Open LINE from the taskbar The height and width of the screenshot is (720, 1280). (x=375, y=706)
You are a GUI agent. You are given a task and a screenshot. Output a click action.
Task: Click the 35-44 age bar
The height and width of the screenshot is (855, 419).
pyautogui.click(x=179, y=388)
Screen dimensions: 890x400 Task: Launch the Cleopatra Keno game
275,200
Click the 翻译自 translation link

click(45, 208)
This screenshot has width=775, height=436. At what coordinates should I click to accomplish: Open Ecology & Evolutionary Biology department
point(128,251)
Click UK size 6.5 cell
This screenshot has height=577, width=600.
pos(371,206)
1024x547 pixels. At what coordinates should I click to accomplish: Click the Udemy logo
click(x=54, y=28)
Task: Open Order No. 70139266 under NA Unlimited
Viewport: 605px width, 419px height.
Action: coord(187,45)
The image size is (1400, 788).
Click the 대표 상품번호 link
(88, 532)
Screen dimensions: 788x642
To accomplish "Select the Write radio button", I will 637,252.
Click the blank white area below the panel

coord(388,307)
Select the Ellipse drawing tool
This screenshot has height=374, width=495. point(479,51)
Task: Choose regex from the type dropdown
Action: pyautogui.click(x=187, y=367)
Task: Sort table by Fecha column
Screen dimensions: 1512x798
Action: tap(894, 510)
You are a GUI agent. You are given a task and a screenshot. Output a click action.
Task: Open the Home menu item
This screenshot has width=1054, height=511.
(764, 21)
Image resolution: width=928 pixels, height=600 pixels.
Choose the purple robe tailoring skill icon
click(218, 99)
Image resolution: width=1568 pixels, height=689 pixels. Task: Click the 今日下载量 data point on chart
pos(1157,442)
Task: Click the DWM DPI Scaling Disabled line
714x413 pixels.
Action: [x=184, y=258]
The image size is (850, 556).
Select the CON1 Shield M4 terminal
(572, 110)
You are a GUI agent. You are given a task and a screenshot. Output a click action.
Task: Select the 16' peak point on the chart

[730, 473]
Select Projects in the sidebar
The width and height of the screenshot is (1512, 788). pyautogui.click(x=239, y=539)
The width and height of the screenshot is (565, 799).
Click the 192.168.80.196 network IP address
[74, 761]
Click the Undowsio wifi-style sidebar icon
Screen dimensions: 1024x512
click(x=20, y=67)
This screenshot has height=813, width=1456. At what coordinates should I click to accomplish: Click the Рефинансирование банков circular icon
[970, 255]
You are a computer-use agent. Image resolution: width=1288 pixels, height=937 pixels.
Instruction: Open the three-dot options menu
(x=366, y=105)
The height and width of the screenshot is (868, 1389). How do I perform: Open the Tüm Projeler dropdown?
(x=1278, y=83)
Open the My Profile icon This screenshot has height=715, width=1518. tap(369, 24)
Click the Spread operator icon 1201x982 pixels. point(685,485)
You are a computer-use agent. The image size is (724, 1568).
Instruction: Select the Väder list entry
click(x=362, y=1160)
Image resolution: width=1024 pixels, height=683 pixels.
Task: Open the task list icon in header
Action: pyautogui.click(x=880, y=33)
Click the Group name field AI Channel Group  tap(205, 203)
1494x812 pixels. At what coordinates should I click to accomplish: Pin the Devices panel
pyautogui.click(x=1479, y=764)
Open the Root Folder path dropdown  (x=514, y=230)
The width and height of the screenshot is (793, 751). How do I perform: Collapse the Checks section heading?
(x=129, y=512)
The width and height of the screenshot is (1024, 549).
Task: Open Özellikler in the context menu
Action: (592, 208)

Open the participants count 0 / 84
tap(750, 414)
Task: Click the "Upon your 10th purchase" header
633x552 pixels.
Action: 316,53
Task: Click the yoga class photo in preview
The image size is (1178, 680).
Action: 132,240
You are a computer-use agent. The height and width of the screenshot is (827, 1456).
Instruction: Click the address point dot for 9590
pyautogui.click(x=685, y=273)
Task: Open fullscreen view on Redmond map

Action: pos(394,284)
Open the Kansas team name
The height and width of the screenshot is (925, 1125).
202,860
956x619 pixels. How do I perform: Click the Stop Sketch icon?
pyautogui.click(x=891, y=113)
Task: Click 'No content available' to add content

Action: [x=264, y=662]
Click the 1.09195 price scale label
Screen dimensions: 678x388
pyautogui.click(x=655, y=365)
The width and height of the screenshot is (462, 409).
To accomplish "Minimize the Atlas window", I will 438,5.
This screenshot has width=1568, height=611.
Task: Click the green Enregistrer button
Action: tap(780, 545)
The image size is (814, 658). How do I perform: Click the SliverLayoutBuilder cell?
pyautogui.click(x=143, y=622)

******

The task
Output the complete data exactly as written.

Result
Open LINE from the taskbar The height and width of the screenshot is (720, 1280). (x=375, y=706)
You are a GUI agent. You are given a task and a screenshot. Output a click action.
Task: Click the 35-44 age bar
The height and width of the screenshot is (855, 419).
pyautogui.click(x=179, y=388)
Screen dimensions: 890x400 Task: Launch the Cleopatra Keno game
275,200
Click the 翻译自 translation link

click(45, 208)
This screenshot has width=775, height=436. At what coordinates should I click to accomplish: Open Ecology & Evolutionary Biology department
point(128,251)
Click UK size 6.5 cell
This screenshot has height=577, width=600.
pos(371,206)
1024x547 pixels. At what coordinates should I click to accomplish: Click the Udemy logo
click(x=54, y=28)
Task: Open Order No. 70139266 under NA Unlimited
Viewport: 605px width, 419px height.
Action: coord(187,45)
The image size is (1400, 788).
Click the 대표 상품번호 link
(88, 532)
Screen dimensions: 788x642
To accomplish "Select the Write radio button", I will 637,252.
Click the blank white area below the panel

coord(388,307)
Select the Ellipse drawing tool
This screenshot has height=374, width=495. point(479,51)
Task: Choose regex from the type dropdown
Action: pyautogui.click(x=187, y=367)
Task: Sort table by Fecha column
Screen dimensions: 1512x798
Action: tap(894, 510)
You are a GUI agent. You are given a task and a screenshot. Output a click action.
Task: Open the Home menu item
This screenshot has width=1054, height=511.
(764, 21)
Image resolution: width=928 pixels, height=600 pixels.
Choose the purple robe tailoring skill icon
click(218, 99)
Image resolution: width=1568 pixels, height=689 pixels. Task: Click the 今日下载量 data point on chart
pos(1157,442)
Task: Click the DWM DPI Scaling Disabled line
714x413 pixels.
Action: [x=184, y=258]
The image size is (850, 556).
Select the CON1 Shield M4 terminal
(572, 110)
You are a GUI agent. You are given a task and a screenshot. Output a click action.
Task: Select the 16' peak point on the chart

[730, 473]
Select Projects in the sidebar
The width and height of the screenshot is (1512, 788). pyautogui.click(x=239, y=539)
The width and height of the screenshot is (565, 799).
Click the 192.168.80.196 network IP address
[74, 761]
Click the Undowsio wifi-style sidebar icon
Screen dimensions: 1024x512
click(x=20, y=67)
This screenshot has height=813, width=1456. At what coordinates should I click to accomplish: Click the Рефинансирование банков circular icon
[970, 255]
You are a computer-use agent. Image resolution: width=1288 pixels, height=937 pixels.
Instruction: Open the three-dot options menu
(x=366, y=105)
The height and width of the screenshot is (868, 1389). How do I perform: Open the Tüm Projeler dropdown?
(x=1278, y=83)
Open the My Profile icon This screenshot has height=715, width=1518. tap(369, 24)
Click the Spread operator icon 1201x982 pixels. point(685,485)
You are a computer-use agent. The image size is (724, 1568).
Instruction: Select the Väder list entry
click(x=362, y=1160)
Image resolution: width=1024 pixels, height=683 pixels.
Task: Open the task list icon in header
Action: pyautogui.click(x=880, y=33)
Click the Group name field AI Channel Group  tap(205, 203)
1494x812 pixels. At what coordinates should I click to accomplish: Pin the Devices panel
pyautogui.click(x=1479, y=764)
Open the Root Folder path dropdown  (x=514, y=230)
The width and height of the screenshot is (793, 751). How do I perform: Collapse the Checks section heading?
(x=129, y=512)
The width and height of the screenshot is (1024, 549).
Task: Open Özellikler in the context menu
Action: (592, 208)

Open the participants count 0 / 84
tap(750, 414)
Task: Click the "Upon your 10th purchase" header
633x552 pixels.
Action: 316,53
Task: Click the yoga class photo in preview
The image size is (1178, 680).
Action: 132,240
You are a computer-use agent. The height and width of the screenshot is (827, 1456).
Instruction: Click the address point dot for 9590
pyautogui.click(x=685, y=273)
Task: Open fullscreen view on Redmond map

Action: pos(394,284)
Open the Kansas team name
The height and width of the screenshot is (925, 1125).
202,860
956x619 pixels. How do I perform: Click the Stop Sketch icon?
pyautogui.click(x=891, y=113)
Task: Click 'No content available' to add content

Action: [x=264, y=662]
Click the 1.09195 price scale label
Screen dimensions: 678x388
pyautogui.click(x=655, y=365)
The width and height of the screenshot is (462, 409).
To accomplish "Minimize the Atlas window", I will 438,5.
This screenshot has width=1568, height=611.
Task: Click the green Enregistrer button
Action: tap(780, 545)
The image size is (814, 658). How do I perform: Click the SliverLayoutBuilder cell?
pyautogui.click(x=143, y=622)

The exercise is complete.